The Gothic Revival began in England during the second half of the 18th century and extending throughout the 19th century. While neo-gothic architecture retained the elements of the Gothic style, their arrangement was uniquely modern.
Horace Walpole's Gothic Castle at Strawberry Hill, built in 1749, is located in the affluent neighborhood of Richmond in West London. Domestic and highly decorative, it helped to make the style fashionable. Other examples of neo-gothic architecture in London include The Palace of Westminster, St. Pancras Railway Station, 33-35 Eastcheap, and Tower Bridge.
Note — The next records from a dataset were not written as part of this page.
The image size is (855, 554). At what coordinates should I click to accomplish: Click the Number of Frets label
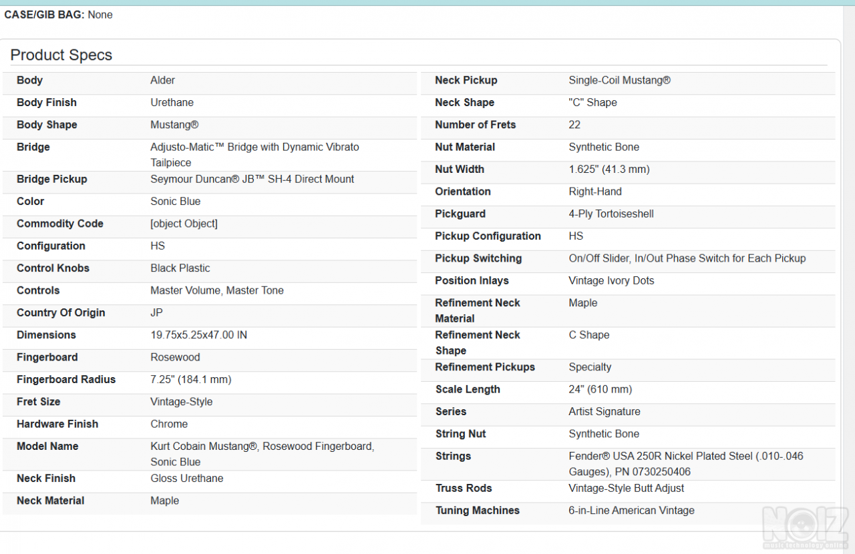pyautogui.click(x=475, y=125)
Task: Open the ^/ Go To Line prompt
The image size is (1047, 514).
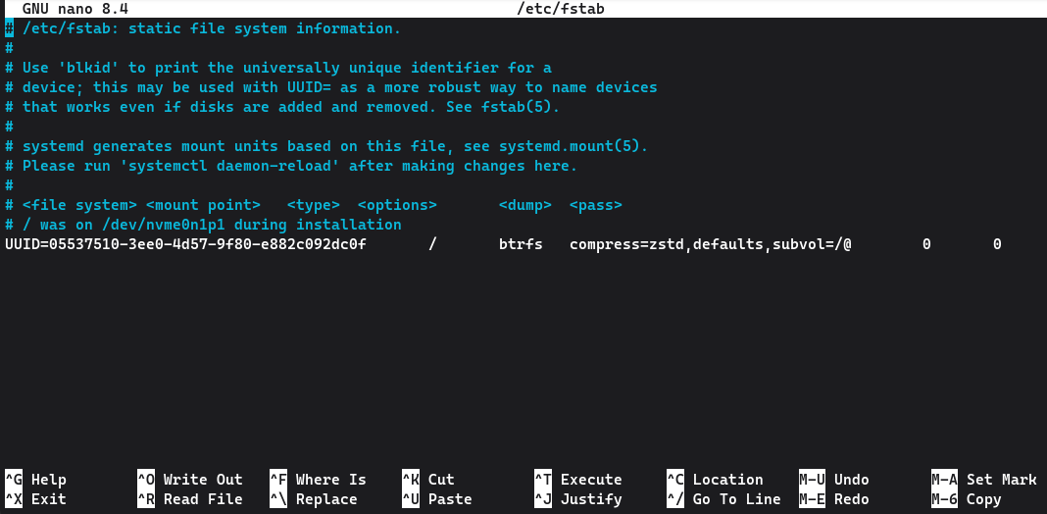Action: pos(723,499)
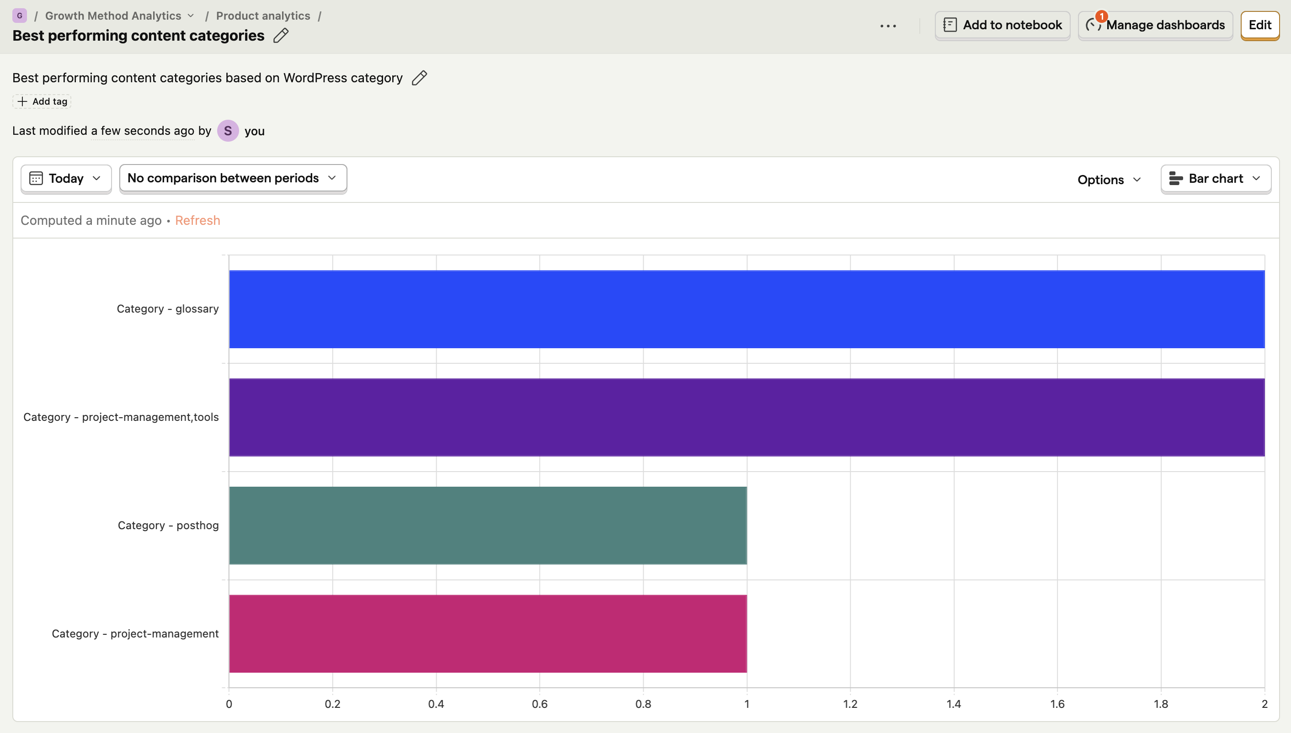The width and height of the screenshot is (1291, 733).
Task: Click the Edit button
Action: point(1260,25)
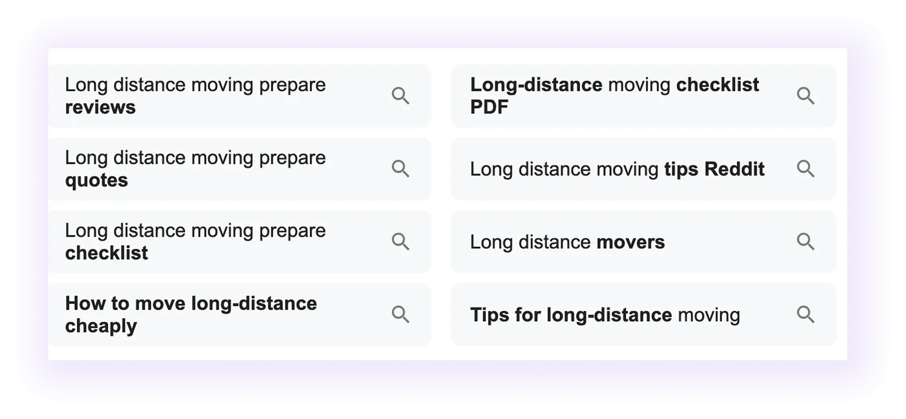The width and height of the screenshot is (906, 419).
Task: Click the search icon beside "Long distance moving tips Reddit"
Action: tap(806, 169)
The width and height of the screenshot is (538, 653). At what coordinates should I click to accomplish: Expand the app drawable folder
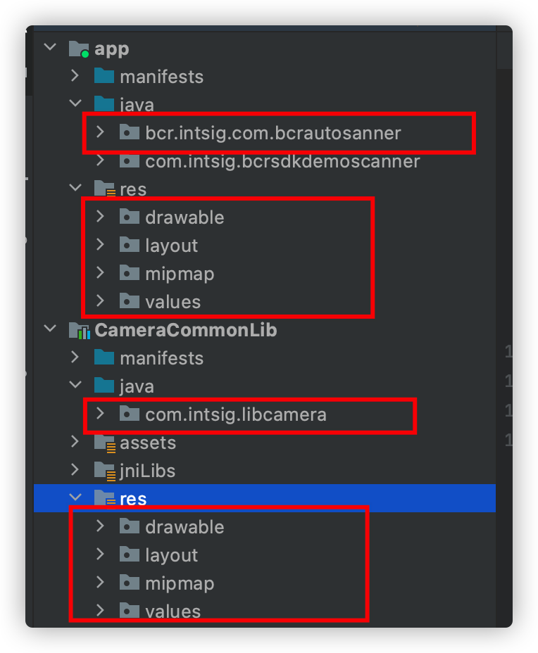pos(100,216)
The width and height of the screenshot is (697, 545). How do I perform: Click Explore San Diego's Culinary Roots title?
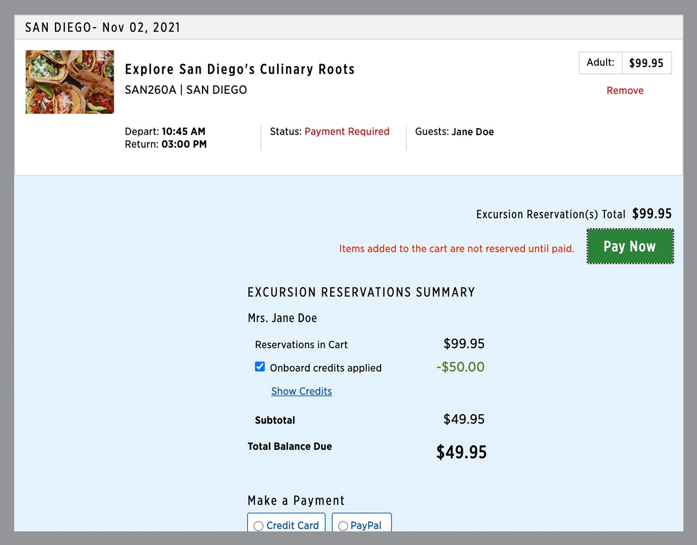(240, 69)
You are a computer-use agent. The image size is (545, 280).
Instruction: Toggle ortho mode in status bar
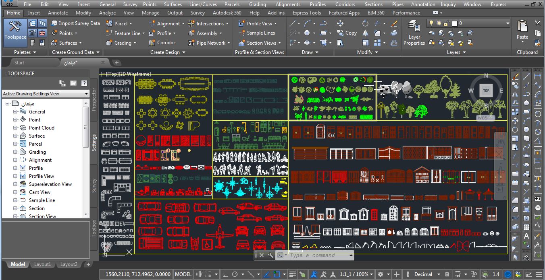226,274
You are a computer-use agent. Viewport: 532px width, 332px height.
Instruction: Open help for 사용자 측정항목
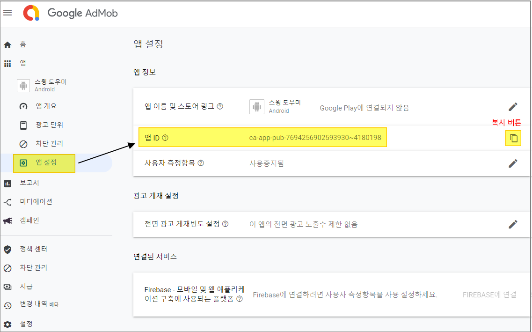pos(201,163)
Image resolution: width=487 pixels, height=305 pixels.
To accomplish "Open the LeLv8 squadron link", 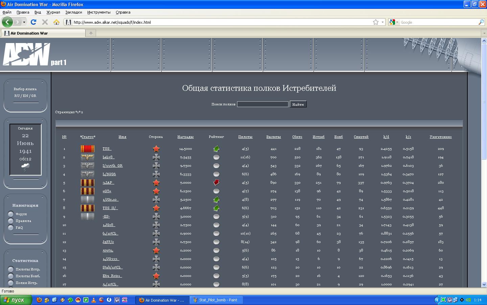I will [x=108, y=157].
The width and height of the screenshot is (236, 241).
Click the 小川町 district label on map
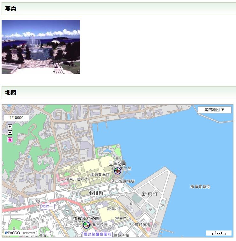click(96, 193)
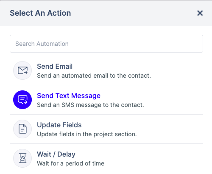Click the gray header bar beside the title
212x174 pixels.
pyautogui.click(x=133, y=13)
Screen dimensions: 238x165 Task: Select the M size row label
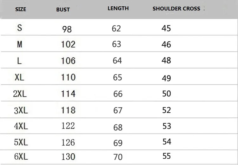[x=20, y=44]
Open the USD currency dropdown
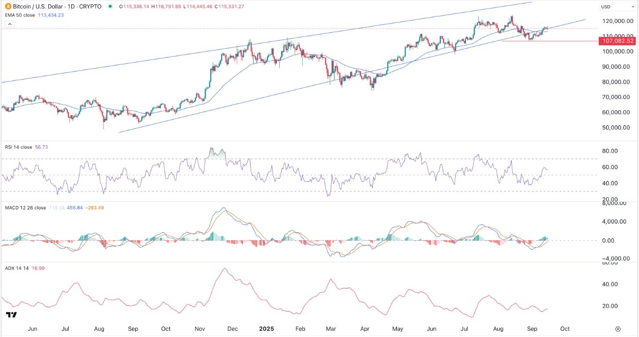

Canada is home to several dozen specimens of Neo-Gothic architecture, from Catholic Cathedrals, government buildings, and institutes of education. The Parliament buildings, overlooking the Ottawa River, officially opened in 1866 and comprise a complex of three separate buildings, are a fantastic example of Neo-gothic architecture
A rather eclectic example of Neo-Gothic architecture, also in Canada, is the Ottawa Normal School. Designed by Walter R. Strickland, the structure is characterized by a symmetrical facade, a projecting center, and side pavilions with gabled entrances. The Second Empire-style roof bears a spired belfry, turrets, and ornamented ridges.
In the United States, the largest and most celebrated Neo-Gothic-style structure is St. Patrick's Cathedral in Manhattan. Capable of accommodating 3,000 people, St. Patrick's was fashioned from brick and clad in marble quarried from Massachusetts and New York. Designed by James Renwick, Jr., it was constructed to replace Old St. Patrick's Cathedral in Lower Manhattan. While the cornerstone was laid in 1858, the Civil War halted progress for 20 years. The building was completed in 1878.
Germany is host to the archetypal fairytale castle in the form of Castle Drachenburg in Konigswinter. Belgium, Brazil, Australia, Denmark, France all have impressive collections of structures from the era, and even Indonesia, Barbados, and India have more examples than you might expect.
As you can see there are several places around the world you can find this interesting architecture style. Artist Nomads should definitely check these areas out if they have any interest in this style.